**What is required**
Exactly retype the lines of the material from its first line to the line with "Toggle bold formatting", including both.

**Data shown**

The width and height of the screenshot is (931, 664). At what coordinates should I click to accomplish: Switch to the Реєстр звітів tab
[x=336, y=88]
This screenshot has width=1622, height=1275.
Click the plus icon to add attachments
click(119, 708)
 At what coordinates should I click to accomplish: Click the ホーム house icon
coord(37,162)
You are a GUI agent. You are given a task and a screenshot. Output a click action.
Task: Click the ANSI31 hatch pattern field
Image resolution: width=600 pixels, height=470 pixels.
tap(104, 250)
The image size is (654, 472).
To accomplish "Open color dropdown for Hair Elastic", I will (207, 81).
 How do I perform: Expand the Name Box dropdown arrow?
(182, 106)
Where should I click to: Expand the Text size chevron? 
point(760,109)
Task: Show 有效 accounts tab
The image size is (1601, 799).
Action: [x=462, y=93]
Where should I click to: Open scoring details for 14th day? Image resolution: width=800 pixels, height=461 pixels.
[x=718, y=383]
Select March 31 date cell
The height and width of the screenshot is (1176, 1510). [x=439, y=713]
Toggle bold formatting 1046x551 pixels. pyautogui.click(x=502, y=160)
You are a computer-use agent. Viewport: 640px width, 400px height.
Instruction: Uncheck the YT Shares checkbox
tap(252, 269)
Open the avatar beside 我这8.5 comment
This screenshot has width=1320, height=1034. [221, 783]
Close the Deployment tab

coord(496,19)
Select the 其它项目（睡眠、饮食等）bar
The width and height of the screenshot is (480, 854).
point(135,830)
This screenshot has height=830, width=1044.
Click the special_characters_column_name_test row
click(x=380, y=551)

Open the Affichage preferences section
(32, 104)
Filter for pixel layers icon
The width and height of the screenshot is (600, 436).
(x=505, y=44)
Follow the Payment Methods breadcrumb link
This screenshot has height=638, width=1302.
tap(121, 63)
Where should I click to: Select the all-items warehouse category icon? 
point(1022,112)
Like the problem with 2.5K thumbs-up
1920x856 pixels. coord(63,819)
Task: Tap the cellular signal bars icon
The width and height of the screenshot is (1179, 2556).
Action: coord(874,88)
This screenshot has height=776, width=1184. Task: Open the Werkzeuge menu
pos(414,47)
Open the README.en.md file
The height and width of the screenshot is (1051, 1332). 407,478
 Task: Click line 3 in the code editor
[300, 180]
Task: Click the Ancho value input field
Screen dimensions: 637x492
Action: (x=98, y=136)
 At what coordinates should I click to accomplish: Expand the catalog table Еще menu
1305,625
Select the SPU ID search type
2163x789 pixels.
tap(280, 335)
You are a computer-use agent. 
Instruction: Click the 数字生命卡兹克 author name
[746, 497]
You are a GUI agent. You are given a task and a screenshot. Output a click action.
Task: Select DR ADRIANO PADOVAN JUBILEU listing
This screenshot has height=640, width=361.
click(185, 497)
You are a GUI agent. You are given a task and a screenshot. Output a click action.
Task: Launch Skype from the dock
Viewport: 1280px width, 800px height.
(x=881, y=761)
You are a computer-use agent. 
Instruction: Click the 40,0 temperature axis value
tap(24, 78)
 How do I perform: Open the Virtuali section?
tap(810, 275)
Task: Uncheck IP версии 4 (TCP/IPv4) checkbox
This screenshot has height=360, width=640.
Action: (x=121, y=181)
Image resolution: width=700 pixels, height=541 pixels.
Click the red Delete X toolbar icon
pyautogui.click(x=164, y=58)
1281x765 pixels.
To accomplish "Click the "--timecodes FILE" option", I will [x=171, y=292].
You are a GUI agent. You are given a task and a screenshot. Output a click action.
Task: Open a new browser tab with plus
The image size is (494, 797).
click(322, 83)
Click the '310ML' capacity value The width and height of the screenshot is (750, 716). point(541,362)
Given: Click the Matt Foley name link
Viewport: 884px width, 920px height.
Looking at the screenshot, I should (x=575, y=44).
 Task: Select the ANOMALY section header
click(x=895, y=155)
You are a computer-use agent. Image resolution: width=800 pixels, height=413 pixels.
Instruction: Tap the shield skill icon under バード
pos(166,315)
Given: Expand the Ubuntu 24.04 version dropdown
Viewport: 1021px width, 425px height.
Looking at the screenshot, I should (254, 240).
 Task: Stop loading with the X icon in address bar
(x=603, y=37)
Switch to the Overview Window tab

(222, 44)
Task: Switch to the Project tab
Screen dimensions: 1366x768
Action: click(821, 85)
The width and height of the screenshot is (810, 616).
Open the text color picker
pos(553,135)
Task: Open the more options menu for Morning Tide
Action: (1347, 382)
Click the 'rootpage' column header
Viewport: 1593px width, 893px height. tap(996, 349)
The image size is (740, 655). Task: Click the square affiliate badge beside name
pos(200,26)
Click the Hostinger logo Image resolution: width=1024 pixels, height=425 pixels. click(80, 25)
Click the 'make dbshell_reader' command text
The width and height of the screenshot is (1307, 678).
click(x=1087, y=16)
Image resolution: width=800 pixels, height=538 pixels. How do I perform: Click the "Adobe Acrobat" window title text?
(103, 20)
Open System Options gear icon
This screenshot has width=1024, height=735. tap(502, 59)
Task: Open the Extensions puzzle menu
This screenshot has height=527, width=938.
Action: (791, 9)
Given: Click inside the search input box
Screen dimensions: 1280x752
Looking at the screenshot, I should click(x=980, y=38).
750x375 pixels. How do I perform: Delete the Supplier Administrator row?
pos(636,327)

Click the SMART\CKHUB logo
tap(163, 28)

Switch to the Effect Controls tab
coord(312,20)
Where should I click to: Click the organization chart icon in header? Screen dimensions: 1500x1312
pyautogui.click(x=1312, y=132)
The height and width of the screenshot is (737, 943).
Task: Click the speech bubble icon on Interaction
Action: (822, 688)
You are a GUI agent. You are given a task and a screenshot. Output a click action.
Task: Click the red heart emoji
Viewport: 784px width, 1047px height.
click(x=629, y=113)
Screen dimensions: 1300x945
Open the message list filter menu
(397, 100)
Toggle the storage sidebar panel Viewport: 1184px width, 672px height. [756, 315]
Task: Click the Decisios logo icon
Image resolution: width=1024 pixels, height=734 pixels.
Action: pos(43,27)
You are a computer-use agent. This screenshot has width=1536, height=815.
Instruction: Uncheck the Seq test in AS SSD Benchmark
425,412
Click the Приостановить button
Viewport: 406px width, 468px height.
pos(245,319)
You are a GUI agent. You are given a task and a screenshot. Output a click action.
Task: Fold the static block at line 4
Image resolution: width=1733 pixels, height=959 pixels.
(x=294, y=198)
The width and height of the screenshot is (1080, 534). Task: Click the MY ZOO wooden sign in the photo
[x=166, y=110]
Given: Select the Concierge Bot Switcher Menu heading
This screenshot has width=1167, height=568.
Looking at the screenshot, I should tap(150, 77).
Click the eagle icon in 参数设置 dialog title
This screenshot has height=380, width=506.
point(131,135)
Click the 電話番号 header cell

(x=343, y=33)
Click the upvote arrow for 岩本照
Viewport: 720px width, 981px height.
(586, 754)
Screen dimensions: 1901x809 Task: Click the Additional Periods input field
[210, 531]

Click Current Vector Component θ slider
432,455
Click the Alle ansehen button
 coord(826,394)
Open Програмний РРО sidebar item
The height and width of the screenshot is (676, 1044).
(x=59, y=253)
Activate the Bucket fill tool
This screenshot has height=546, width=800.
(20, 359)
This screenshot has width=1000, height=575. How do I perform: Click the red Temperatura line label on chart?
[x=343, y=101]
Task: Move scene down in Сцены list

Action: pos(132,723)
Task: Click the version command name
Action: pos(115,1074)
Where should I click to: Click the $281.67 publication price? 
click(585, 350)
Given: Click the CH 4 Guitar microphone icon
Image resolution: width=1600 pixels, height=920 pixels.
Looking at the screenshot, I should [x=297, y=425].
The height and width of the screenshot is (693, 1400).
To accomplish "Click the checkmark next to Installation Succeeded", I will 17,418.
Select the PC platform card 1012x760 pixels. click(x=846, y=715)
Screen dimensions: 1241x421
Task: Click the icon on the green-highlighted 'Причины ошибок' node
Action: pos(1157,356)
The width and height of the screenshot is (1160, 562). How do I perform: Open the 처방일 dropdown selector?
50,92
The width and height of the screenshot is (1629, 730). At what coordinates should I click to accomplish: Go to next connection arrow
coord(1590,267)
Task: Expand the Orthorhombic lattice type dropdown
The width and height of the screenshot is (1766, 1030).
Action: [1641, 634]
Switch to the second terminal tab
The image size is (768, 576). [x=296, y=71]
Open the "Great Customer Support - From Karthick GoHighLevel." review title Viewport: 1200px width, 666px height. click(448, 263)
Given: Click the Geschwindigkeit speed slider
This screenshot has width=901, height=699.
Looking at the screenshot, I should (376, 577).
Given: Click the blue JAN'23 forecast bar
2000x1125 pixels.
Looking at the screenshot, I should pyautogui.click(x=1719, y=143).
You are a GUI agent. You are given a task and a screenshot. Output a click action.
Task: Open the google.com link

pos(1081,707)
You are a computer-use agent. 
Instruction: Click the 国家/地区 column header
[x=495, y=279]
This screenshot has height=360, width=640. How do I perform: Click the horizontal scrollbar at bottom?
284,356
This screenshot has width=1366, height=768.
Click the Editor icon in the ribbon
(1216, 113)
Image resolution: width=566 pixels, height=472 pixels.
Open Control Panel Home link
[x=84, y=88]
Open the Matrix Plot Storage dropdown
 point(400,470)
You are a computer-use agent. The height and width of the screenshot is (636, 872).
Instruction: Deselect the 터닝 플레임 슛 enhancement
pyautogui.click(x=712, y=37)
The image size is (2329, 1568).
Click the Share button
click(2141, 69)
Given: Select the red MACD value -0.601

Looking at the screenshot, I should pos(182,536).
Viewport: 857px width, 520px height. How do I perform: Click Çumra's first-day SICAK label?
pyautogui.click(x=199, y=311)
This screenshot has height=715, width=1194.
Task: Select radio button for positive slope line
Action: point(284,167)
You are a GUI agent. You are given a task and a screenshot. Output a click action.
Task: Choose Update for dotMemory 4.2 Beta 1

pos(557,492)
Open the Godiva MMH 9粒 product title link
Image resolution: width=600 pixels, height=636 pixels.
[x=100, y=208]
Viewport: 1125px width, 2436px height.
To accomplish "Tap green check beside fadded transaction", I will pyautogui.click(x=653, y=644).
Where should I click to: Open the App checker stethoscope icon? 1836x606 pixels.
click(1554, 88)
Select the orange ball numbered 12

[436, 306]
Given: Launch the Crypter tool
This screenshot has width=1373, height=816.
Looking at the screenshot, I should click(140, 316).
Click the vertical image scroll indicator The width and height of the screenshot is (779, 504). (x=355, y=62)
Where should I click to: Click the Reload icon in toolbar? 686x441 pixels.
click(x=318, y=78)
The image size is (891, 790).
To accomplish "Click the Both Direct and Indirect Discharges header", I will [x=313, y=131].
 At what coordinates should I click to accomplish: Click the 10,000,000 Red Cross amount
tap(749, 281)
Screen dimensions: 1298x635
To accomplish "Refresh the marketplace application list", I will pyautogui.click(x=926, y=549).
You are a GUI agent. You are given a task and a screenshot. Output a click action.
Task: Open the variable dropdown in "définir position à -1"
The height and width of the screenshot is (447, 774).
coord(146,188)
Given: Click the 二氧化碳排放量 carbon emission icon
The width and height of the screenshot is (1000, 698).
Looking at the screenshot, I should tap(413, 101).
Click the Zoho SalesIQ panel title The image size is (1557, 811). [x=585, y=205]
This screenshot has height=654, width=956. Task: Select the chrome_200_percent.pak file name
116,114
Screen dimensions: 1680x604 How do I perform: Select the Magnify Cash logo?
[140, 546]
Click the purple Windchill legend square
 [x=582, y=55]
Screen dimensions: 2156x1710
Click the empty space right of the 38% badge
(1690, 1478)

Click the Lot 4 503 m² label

**Result of this exercise**
The width and height of the screenshot is (931, 664). At what coordinates should I click to accomplish: Switch to the Реєстр звітів tab
[x=336, y=88]
This screenshot has width=1622, height=1275.
Click the plus icon to add attachments
click(119, 708)
 At what coordinates should I click to accomplish: Click the ホーム house icon
coord(37,162)
You are a GUI agent. You are given a task and a screenshot. Output a click action.
Task: Click the ANSI31 hatch pattern field
Image resolution: width=600 pixels, height=470 pixels.
tap(104, 250)
The image size is (654, 472).
To accomplish "Open color dropdown for Hair Elastic", I will (207, 81).
 How do I perform: Expand the Name Box dropdown arrow?
(182, 106)
Where should I click to: Expand the Text size chevron? 
point(760,109)
Task: Show 有效 accounts tab
The image size is (1601, 799).
Action: [x=462, y=93]
Where should I click to: Open scoring details for 14th day? Image resolution: width=800 pixels, height=461 pixels.
[x=718, y=383]
Select March 31 date cell
The height and width of the screenshot is (1176, 1510). [x=439, y=713]
Toggle bold formatting 1046x551 pixels. pyautogui.click(x=502, y=160)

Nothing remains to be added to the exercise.